The book opens with Bjarke Ingels's account of his fascination with climate as an architectural generator. He argues that while modernism sought to liberate architecture from the constraints of place and climate—creating universal building types that could be transported anywhere—the reality of climate change has made it impossible to continue ignoring the thermal and ecological conditions of specific locations. Architecture must respond to its climate not because energy efficiency is a regulatory requirement but because buildings that work with their climate rather than against it are inherently better buildings—more comfortable, more beautiful, and more economically rational.

The sixty case studies that constitute the body of the book span an extraordinary geographical range, from the extreme heat of Qatar and the Arabian Gulf to the permafrost zones of Iceland, Finland, and Alaska. Each project is presented with extensive technical documentation, design drawings, photographs, and explanatory text that reveals how specific climatic conditions shaped the design decisions. The organisation from hot to cold allows the reader to observe a gradual transformation in the vocabulary of architecture as climate changes: in hot desert environments, buildings emphasise shade, thermal mass, natural ventilation, and orientation away from the most intense solar radiation; in temperate zones, the design vocabulary shifts toward mixed-mode environmental control, daylighting, and the management of seasonal variation; in cold climates, the primary concerns are insulation, solar gain, and the creation of protected outdoor and semi-outdoor spaces that extend the usable season.
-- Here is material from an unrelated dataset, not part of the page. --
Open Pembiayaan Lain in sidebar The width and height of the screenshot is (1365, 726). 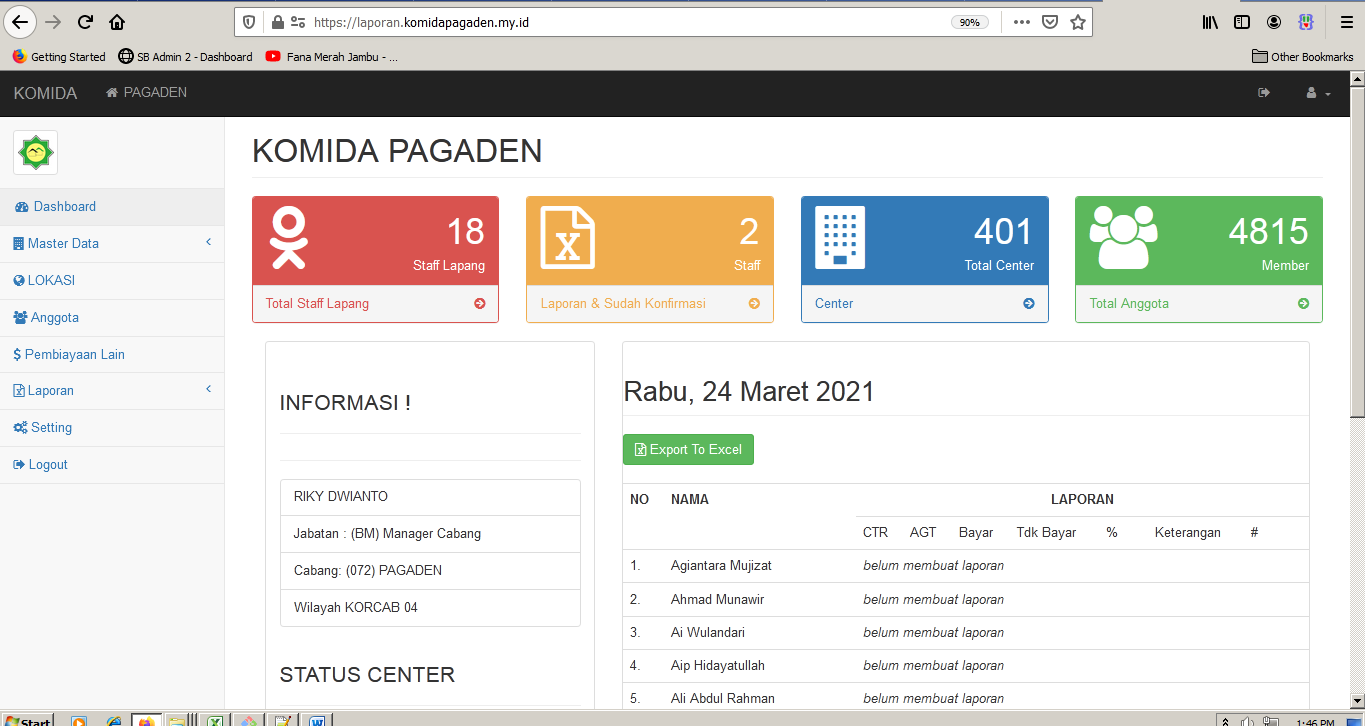74,355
Among the projects in the hot climate section, the book presents BIG's work in Qatar, including competition proposals for cultural institutions in Doha, where the challenge of providing comfortable public space in a climate of extreme heat and humidity has led to experiments with shading systems, courtyards, and underground or earth-sheltered construction. The temperate section includes many of BIG's Danish and European projects—the VM Houses, the Mountain Dwellings, and the 8 House in Copenhagen's Ørestad district—which demonstrate how a concern for climate adaptation can produce architecture of playful, inventive character rather than austere technical efficiency. The cold climate section includes BIG's projects in Iceland, Finland, and the Arctic, where the challenge of maintaining habitable public space in extreme cold has led to dramatic spatial inventions: covered streets, atrium buildings, and structures that capture and hold solar heat during the brief northern summer.

The book also includes the Copenhagen masterplanning work undertaken following Hurricane Sandy, in which BIG developed proposals for protecting New York's waterfront from storm surge flooding—work that reflects the growing importance of climate resilience as an architectural and urban planning challenge. Throughout the book, Ingels articulates his philosophy of "hedonistic sustainability"—the conviction that sustainability need not be a sacrifice, that environmentally responsible buildings can also be joyful, comfortable, and beautiful, and that the most compelling argument for sustainable design is not moral obligation but the simple observation that buildings that work well with their context and climate are, in the deepest sense, better buildings. The Taschen monograph format—large format, lavishly illustrated, with previously unpublished essays by Ingels—reflects BIG's unusual ability to communicate complex architectural ideas to a broad public audience.